-- Pixel coordinate grounding data --
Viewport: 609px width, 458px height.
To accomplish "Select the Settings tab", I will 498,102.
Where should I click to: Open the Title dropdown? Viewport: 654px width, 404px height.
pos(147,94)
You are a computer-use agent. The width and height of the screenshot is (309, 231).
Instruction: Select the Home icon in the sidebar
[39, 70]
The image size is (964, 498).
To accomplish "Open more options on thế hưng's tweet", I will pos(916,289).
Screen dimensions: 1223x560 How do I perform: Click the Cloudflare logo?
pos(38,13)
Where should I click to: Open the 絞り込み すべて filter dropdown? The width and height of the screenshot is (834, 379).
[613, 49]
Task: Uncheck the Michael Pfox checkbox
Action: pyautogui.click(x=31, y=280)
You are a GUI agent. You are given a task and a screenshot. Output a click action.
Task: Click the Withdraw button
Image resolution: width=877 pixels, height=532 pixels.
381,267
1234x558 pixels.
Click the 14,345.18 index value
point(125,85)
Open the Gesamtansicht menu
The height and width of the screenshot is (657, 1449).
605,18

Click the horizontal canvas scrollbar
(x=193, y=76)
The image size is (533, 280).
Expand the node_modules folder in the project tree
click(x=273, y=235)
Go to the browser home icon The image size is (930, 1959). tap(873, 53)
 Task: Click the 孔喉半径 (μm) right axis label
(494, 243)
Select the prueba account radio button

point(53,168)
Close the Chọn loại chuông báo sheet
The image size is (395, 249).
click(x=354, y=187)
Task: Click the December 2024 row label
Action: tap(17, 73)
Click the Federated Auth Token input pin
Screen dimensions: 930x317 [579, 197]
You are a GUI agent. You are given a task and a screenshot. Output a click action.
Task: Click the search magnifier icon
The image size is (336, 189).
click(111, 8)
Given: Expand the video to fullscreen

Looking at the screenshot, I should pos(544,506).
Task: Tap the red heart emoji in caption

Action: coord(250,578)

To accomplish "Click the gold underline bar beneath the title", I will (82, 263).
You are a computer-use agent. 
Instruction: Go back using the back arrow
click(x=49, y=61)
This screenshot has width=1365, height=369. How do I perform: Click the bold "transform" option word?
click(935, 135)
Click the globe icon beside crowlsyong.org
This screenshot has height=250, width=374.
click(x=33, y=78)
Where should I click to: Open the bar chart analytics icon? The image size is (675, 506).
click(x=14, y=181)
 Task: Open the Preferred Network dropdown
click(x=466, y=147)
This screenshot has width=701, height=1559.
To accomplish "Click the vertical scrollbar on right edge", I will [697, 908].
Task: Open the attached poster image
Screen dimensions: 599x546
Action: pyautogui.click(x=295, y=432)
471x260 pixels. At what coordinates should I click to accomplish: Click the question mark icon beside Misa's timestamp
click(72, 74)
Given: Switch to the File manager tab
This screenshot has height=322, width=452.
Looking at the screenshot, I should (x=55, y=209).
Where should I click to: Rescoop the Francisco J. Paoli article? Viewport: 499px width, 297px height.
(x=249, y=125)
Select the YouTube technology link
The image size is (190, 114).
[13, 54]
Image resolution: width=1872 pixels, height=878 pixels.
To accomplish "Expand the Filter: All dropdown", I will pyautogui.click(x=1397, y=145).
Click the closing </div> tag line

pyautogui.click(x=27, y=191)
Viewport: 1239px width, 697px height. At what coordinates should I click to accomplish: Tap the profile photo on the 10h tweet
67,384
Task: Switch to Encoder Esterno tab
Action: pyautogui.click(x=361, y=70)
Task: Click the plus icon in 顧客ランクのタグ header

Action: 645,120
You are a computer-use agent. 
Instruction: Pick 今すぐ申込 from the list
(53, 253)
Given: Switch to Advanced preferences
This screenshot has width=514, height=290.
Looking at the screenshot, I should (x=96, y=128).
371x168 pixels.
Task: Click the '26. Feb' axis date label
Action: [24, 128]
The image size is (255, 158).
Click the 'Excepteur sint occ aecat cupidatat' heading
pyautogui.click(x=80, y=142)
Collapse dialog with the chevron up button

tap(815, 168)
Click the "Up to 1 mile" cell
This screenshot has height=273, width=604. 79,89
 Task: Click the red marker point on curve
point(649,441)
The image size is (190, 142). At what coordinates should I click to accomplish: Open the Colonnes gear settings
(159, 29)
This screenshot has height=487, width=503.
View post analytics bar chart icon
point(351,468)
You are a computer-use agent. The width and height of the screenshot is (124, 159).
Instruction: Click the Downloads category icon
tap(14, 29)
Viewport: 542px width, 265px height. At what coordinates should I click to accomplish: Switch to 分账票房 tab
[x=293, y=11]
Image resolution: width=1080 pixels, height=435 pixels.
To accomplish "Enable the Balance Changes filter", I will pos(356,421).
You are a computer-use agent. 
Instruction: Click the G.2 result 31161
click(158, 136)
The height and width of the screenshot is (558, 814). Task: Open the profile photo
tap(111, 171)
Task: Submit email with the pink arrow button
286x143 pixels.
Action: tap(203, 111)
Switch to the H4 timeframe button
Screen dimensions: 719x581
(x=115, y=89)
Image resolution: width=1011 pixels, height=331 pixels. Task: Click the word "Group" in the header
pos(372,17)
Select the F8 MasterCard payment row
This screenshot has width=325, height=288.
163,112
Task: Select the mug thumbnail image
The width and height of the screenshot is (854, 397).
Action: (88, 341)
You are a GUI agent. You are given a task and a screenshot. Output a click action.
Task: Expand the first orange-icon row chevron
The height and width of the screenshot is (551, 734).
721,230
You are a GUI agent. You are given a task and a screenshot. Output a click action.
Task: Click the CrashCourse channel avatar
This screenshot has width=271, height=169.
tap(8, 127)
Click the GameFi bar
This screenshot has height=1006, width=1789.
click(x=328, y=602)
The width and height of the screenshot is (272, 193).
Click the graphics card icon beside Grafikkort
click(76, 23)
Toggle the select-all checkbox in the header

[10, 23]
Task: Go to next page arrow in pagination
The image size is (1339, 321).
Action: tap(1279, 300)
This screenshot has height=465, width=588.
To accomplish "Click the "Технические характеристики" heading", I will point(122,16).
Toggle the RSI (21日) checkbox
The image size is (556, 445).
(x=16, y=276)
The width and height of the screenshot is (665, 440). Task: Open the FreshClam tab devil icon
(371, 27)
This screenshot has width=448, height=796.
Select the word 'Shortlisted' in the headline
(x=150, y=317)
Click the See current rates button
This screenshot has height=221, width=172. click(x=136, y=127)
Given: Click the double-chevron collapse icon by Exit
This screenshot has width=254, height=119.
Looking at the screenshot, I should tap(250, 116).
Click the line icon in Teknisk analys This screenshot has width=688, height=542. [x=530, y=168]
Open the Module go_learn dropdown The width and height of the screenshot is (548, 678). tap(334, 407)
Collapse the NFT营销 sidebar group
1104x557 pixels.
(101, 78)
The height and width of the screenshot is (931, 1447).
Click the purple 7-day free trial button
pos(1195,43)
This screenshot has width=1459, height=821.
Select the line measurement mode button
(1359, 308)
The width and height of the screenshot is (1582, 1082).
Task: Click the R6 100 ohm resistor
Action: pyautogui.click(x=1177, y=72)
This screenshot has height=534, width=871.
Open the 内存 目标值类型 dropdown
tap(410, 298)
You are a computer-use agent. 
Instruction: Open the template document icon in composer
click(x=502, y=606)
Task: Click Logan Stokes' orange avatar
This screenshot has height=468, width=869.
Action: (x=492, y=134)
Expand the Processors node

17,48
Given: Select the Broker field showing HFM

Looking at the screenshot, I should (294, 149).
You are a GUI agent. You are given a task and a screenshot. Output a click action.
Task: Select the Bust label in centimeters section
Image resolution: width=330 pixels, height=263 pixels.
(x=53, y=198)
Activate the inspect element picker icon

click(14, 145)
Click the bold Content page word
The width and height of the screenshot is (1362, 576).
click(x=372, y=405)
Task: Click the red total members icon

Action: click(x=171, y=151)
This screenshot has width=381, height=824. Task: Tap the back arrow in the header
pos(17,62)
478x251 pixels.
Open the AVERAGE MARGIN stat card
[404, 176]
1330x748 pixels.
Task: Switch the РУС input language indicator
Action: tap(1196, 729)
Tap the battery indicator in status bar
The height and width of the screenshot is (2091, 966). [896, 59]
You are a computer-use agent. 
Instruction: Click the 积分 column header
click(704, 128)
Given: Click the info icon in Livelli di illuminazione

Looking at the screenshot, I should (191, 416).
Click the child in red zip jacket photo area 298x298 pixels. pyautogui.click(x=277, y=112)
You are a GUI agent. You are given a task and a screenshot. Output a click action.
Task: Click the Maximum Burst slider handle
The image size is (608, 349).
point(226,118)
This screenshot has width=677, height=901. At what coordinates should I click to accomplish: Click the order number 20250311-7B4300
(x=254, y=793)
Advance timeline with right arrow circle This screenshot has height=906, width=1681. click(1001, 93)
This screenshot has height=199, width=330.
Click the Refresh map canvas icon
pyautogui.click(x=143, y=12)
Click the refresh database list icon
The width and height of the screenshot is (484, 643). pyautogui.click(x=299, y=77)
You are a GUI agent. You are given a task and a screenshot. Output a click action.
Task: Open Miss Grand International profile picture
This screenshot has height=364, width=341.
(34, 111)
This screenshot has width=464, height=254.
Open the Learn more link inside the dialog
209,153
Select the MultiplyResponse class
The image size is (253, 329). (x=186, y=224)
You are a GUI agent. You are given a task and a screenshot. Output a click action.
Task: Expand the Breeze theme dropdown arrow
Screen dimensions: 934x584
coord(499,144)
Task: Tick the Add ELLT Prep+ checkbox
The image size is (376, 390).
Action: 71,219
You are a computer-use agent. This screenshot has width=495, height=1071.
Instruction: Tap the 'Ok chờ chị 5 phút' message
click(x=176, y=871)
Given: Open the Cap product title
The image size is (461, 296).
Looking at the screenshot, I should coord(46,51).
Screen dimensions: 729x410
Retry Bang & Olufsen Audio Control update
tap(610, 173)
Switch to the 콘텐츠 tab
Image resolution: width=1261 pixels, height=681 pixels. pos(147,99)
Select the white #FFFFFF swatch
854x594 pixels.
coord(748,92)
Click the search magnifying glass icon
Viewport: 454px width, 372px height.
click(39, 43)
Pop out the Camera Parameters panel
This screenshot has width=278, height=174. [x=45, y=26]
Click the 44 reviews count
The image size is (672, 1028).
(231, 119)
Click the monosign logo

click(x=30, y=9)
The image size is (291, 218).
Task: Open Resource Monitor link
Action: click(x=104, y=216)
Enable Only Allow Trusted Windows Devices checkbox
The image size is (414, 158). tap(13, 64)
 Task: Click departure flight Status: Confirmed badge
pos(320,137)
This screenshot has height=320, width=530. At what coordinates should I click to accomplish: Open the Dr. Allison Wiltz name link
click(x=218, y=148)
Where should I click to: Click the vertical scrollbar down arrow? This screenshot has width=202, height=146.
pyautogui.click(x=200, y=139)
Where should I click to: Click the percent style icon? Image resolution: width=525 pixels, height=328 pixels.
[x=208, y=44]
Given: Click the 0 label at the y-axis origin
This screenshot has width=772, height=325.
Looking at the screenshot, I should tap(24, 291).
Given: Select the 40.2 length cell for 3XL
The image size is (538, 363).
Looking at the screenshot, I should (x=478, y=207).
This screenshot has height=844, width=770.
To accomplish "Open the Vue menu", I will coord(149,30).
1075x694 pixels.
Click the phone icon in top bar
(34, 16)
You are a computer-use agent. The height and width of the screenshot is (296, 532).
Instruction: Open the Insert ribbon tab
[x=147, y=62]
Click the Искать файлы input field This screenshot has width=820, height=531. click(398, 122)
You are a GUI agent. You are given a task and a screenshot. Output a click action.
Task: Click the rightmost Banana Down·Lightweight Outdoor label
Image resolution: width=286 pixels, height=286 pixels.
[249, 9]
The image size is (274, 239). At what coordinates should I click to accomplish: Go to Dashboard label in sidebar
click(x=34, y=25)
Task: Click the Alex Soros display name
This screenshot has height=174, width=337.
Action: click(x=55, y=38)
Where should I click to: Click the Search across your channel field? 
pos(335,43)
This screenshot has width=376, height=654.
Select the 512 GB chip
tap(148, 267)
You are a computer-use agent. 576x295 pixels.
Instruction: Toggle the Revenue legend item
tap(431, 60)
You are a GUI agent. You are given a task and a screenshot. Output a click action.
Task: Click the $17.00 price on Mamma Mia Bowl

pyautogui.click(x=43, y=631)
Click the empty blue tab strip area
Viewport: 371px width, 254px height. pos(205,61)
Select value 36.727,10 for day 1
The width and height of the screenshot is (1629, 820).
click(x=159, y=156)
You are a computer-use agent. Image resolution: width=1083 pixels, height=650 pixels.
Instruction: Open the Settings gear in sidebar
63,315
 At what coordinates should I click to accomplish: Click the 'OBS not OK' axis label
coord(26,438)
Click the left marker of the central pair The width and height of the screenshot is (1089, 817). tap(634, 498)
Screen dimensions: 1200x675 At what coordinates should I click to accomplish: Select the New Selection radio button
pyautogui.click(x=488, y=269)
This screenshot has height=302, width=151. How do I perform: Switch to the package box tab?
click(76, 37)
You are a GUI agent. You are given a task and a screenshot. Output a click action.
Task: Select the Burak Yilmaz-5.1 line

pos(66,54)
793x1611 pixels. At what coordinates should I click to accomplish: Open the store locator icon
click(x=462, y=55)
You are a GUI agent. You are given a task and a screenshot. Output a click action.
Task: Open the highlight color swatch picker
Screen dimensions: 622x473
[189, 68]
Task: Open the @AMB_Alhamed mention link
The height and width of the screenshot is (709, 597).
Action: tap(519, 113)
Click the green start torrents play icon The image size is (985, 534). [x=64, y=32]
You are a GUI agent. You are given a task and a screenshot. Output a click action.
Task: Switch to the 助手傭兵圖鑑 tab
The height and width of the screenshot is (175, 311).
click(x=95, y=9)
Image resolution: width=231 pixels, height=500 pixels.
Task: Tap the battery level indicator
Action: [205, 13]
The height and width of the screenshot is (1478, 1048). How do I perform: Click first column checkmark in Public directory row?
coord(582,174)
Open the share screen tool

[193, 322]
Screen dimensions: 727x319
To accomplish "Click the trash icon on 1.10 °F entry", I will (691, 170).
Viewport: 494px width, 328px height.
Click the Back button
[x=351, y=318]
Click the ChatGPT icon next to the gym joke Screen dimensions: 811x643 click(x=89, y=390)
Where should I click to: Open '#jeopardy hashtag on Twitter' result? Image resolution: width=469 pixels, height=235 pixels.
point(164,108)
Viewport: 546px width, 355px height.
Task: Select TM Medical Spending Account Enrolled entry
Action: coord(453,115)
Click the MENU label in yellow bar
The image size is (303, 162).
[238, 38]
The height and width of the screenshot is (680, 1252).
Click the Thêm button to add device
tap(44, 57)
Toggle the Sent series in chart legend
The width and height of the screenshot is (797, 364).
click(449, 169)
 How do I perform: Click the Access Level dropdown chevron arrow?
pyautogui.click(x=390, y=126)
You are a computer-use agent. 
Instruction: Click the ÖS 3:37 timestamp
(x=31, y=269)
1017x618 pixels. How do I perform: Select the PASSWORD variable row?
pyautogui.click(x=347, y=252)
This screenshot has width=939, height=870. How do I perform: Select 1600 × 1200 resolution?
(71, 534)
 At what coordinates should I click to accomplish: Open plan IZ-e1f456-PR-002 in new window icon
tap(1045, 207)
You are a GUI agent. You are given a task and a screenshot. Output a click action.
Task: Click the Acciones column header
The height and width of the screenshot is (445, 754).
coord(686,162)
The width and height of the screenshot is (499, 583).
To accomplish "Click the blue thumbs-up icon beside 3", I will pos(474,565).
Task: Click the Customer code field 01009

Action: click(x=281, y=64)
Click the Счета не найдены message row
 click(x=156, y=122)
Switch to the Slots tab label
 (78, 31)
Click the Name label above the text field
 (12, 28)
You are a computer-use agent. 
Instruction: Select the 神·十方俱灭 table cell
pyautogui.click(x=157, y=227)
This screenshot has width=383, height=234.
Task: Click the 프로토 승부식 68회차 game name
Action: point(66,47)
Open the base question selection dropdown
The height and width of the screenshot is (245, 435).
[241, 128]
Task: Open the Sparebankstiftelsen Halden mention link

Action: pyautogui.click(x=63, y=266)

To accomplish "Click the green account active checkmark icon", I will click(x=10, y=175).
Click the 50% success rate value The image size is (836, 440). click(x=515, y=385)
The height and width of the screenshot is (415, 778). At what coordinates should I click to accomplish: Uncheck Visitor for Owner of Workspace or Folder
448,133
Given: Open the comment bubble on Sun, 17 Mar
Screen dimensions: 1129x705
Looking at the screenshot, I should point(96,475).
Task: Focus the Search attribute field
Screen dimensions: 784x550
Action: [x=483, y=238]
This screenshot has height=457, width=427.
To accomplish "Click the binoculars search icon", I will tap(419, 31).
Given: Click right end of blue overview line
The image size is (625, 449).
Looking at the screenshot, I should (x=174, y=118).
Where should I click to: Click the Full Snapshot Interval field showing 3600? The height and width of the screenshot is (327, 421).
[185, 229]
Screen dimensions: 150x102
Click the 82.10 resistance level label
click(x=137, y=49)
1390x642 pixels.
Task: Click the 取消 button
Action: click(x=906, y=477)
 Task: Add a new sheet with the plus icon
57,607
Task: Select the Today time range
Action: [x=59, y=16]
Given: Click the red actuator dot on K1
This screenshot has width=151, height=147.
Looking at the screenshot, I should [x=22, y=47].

-- REQUIRED ACTION --
Take from the entries every line that has the string "avatar".

-- TASK RESULT --
Task: Click the CrashCourse channel avatar
Task: Click Logan Stokes' orange avatar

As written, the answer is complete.